Suseela T. Sarasamma, Qiuming A. Zhu

Research output: Contribution to journalArticle

22 Citations (Scopus)

Abstract

A novel hyperellipsoidal clustering technique is presented for an intrusion-detection system in network security. Hyperellipsoidal clusters toward maximum intracluster similarity and minimum intercluster similarity are generated from training data sets. The novelty of the technique lies in the fact that the parameters needed to construct higher order data models in general multivariate Gaussian functions are incrementally derived from the data sets using accretive processes. The technique is implemented in a feedforward neural network that uses a Gaussian radial basis function as the model generator.
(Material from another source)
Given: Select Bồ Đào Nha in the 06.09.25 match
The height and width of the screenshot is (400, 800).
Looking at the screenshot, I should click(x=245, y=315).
An evaluation based on the inclusiveness and exclusiveness of samples with respect to specific criteria is applied to accretively learn the output clusters of the neural network. One significant advantage of this is its ability to detect individual anomaly types that are hard to detect with other anomaly-detection schemes. Applying this technique, several feature subsets of the tcptrace network-connection records that give above 95% detection at false-positive rates below 5% were identified.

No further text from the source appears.